Constance was not in the least affected by this glittering vision of the future; she made no reply, but with eyes cast down and a face expressing only pain she moved from his side, and sat down to her work once more. To be deprived of her beloved friend, whose friendship was so much to her in her solitary life, and whose place in her heart no other could take, and for so slight a cause, seemed very hard and very strange. Why did her husband consider her so little in this matter? This she asked herself, and a suspicion which had floated vaguely in her mind before began to take form. Was this slight cause the real cause of so harsh a determination? Since he loved her, and was invariably kind and tender, it seemed more like a pretext. She remembered that from the first he had depreciated Fan, and had sometimes shown irritation at her visiting them; did he fear that some disagreeable secret of his past life, known to Fan, might be betrayed by her? It was a painful suspicion and made her silent.

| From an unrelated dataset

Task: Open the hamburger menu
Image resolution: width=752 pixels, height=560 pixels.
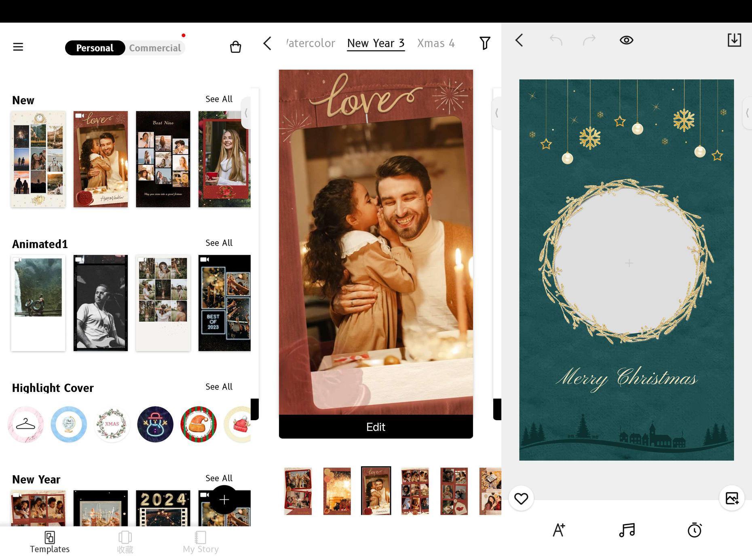Action: [x=18, y=47]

Merton was also silent; to himself he said, "I knew that it would grieve her a little at first, but she is not unreasonable, and in a short time she will come round to my opinion. The girl is well enough, but not a fit associate for my wife, and it is better to get rid of her now before
making new friends."
At half-past ten o'clock Constance, still silent, took her candle and went to her bedroom, still with that secret trouble gnawing at her heart.
Merton found a book and read until past twelve, and then came to the conclusion that the author was an ass. It happened that he knew something about the author; he knew, for instance, that he was a married man, and lived in a pretty house at Richmond, and gave garden-parties, to which a great many well-known people went. Well, if this scribbler could make enough by his twaddling books to live in that style, what might not he, Merton, make?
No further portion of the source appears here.